3.4 Example Usage / Output
$ python descriptive_observatory.py --input data/retail_orders.csv
Columns profiled: 34
Skewness alerts: 7
Outlier flags: 18442
Dashboard exported: outputs/descriptive_observatory/index.html
3.5 Real World Outcome
You get a decision-ready profile showing where inference/modeling assumptions are likely to fail.
4. Solution Architecture
Input table -> profiler -> visualizer -> transform recommender -> report
5. Implementation Guide
5.1 Development Environment Setup
pip install pandas numpy matplotlib seaborn
5.2 Project Structure
P08/
descriptive_observatory.py
templates/
outputs/
5.3 The Core Question You Are Answering
“What does this data actually look like before I run inference or modeling?”
5.4 Concepts You Must Understand First
- Center/spread metrics
- Quantiles and IQR
- Skewness and kurtosis
- Data transformation logic
5.5 Questions to Guide Your Design
- What threshold triggers warnings?
- How will you avoid over-flagging outliers?
- Which outputs matter most to stakeholders?
5.6 Thinking Exercise
Compare interpretation of the same variable before and after log transform.

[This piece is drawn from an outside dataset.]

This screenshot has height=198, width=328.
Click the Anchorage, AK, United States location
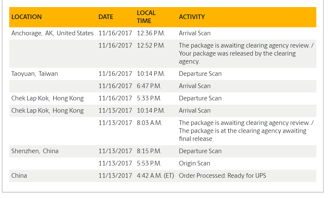point(52,33)
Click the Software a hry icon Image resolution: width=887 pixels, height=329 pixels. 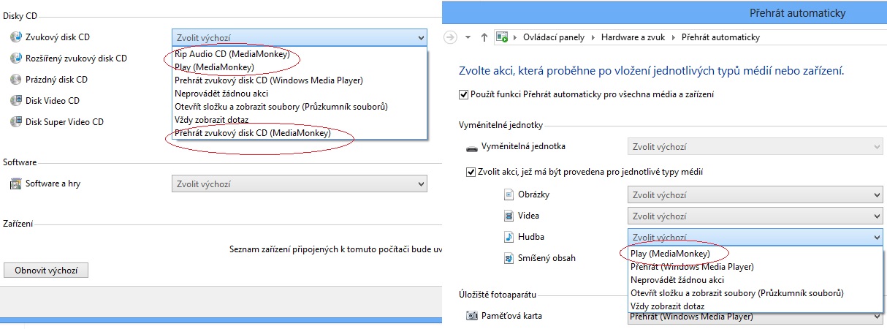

5.7 The Interview Questions They’ll Ask
- Why median over mean in skewed data?
- What does kurtosis capture?
- Why can histograms mislead?
- How do you choose outlier rules?
- Why do transformations change interpretation?
5.8 Hints in Layers
- Hint 1: Build metric table first.
- Hint 2: Add plot generation.
- Hint 3: Add transformation suggestions.
- Hint 4: Add cohort-level profiling.
5.9 Books That Will Help
| Topic | Book | Chapter |
|---|---|---|
| Descriptive stats | Think Stats | Ch. 2-4 |
| Visualization | Fundamentals of Data Visualization | selected |
| EDA mindset | Tukey EDA | core sections |
6. Testing Strategy
- Synthetic heavy-tail data tests.
- Known outlier insertion tests.
- Plot generation smoke tests.
7. Common Pitfalls & Debugging
| Pitfall | Symptom | Solution |
|---|---|---|
| One-size outlier rule | noisy false positives | cohort-based thresholds |
| Missing type checks | broken summaries | schema validation upfront |
| Over-smoothed densities | hidden multimodality | compare with histogram bins |
8. Extensions & Challenges
- Add robust scaling and winsorization options.
- Add automated data quality scorecard.
9. Real-World Connections
- Data quality gates for product analytics.
- Monitoring KPI drift in operations.
10. Resources
- Think Stats
- Tukey EDA
11. Self-Assessment Checklist
- I can justify metric choices under skew/outliers.
- I can explain one transformation tradeoff.
- My report is reproducible.
12. Submission / Completion Criteria
Minimum: profiling + plots + outlier flags.
Full: includes transformation rationale and segment-aware diagnostics.